Этот духовный опыт показал далее, что славянский язык является совершеннейшей формой для выражения молитвенных состояний.

В вопросах веры не так важен рассудок, как вся совокупность душевных сил, уразумевающих эти истины, так и в молитве важны вовсе не дословный перевод и знание каждого слова, а полнота и совершенство формы, вмещающей все содержимое.

Так вот, когда был этот спор, говорили, что простой русский человек ничего не понимает из того, что слышит в Церкви на славянском языке. Один русский писатель, возражая на это, сказал: «Каждый простой русский человек знает молитву Ефрема Сирина, а это значит – знать все».

И воистину, в молитве Ефрема Сирина, столь настойчиво повторяемой в наших Богослужениях великопостных, если мы всмотримся и вдумаемся в каждое ее слово, раскрывается самое существенное, что надлежит знать нам. И вот, когда ныне мы обращаемся к вопросу, что нам напоминает Святая Церковь в дни Великого Поста потребного для жизни и спасения, – мы невольно мыслью обращаемся именно к этой молитве.
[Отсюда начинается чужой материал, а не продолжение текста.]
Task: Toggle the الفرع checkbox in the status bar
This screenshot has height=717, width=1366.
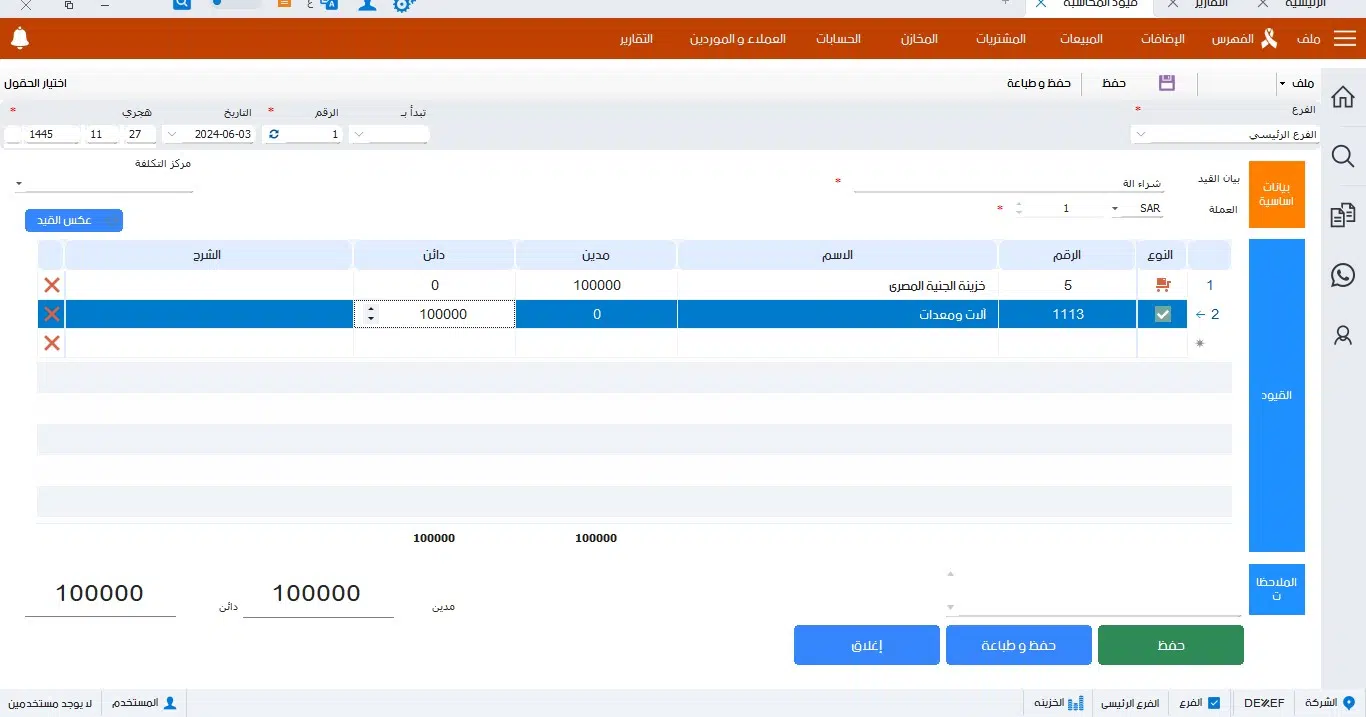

«Господи и Владыко живота моего!» – т. е. Господи и Владыко моей жизни! – вот уже это одно слово: Владыка жизни моей – оно сразу нас ставит в должное отношение к жизни, в то отношение к жизни, которое совершенно непонятно, совершенно безумно для людей безбожных, которые воображают, что они есть те строители, которым надлежит устраивать и свою жизнь, и жизнь других. Здесь провозглашается совершенно иной принцип, который человек исповедует и утверждает владыкой жизни своей не для себя, как лже-царя, а Господа, как Владыку своего. Далее у этого Владыки Господа человек начинает испрашивать, чтобы Господь и Владыка жизни не дал ему: духа праздности, уныния, любоначалия и празднословия.